Asserting cultural control in large M&A transactions

  • In case of tuck-in acquisitions, the acquiring company tend to assert its culture over the acquired company. The same is not possible in case of larger acquisition where companies generally follow a Merger of equals approach.
  • In Merger of equals, generally the best of both the cultures are taken and then followed.This approach leads to confusion, reduces accountability, delaying integration which results in more time needed to run the target business.
  • Successful acquirers realize that for the deal to be successful it is better if one culture tends to dominate.This makes sense when acquiring a digital company, following the target culture of innovation and agility would improve the performance of both the acquiring and the acquired entity.
  • At the integration planning, the integration team identifies the cultural differences and the steps to be taken to narrow the differences between the culture of target and acquirer.Change management plays an important role to help the employees understand what is needed to be done in order to be aligned to the Target Operating model.This is then followed by aggressively managing the change through proper employee engagement, training and Communication strategy.
  • In some cases, the integration team deliberately wants to leave the cultural gaps in order to protect the distinct capability of the target company. This approach should be restricted only in those cases where the uniqueness of the target culture creates value and the acquirer makes the required investment to keep the culture seperate by forming clear organizational and operational boundaries.
  • For instance in case of an acquisition involving a target having disruptive technology, the investment needed to protect the target culture would be equal to the cost of integration.In such deals, the parent company should be ready to forego any cost synergies as result of redundant operations, have flexible financial reporting and budgeting that fits the target operating model.

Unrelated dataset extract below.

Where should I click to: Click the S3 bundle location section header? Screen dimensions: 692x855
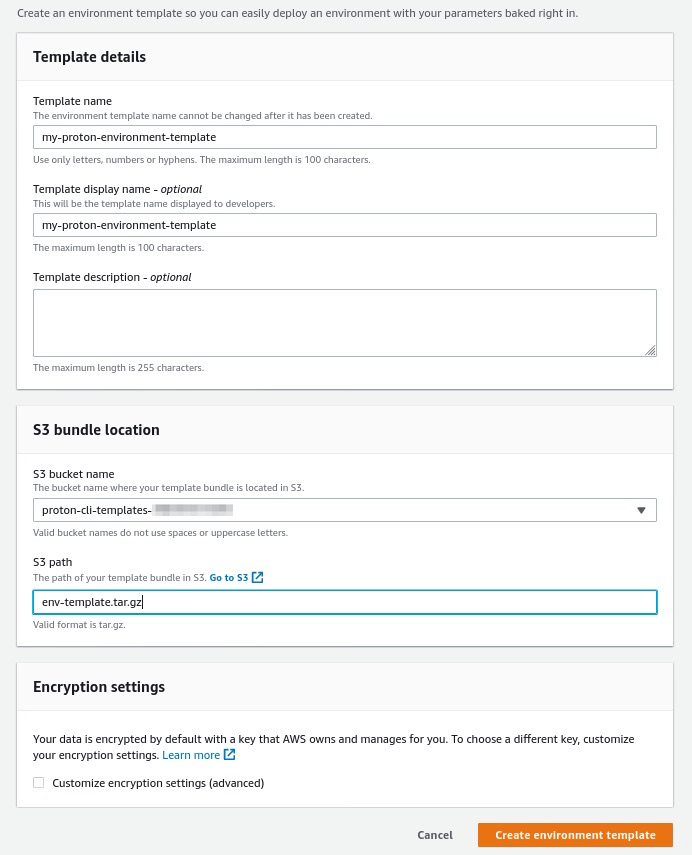coord(96,429)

Leadership Involvement in large M&A transactions

  • As large deals are more risky and have higher integration complexity, leadership involvement primarily the CEO is important to ensure the deal team is focused and energized.
  • The involvement of leadership team is essentially confined to few issues which are critical and where their guidance matters the most.The most imporant concern would be to protect the target base business before looking at ways to add value to the deal.
  • All the other issues specific to the deal are delegated to the senior management.The integration leader would be responsible for the process related issues and integration updates, who escalated them only if necessary.

Conclusion

  • Large M&A transactions create significant value to the acquirer but at the same time are risky and can destroy significant value for shareholders.
  • The approach required in acquiring and integrating a larger target firm is different from a tuck-in acquisition.
  • Successful acquirers reset their perfomance targets by validating the due diligence estimates of deal value, do not follow a Merger of equals approach of adopting the best of both the cultures and have their leadership involvement on a few most critical areas.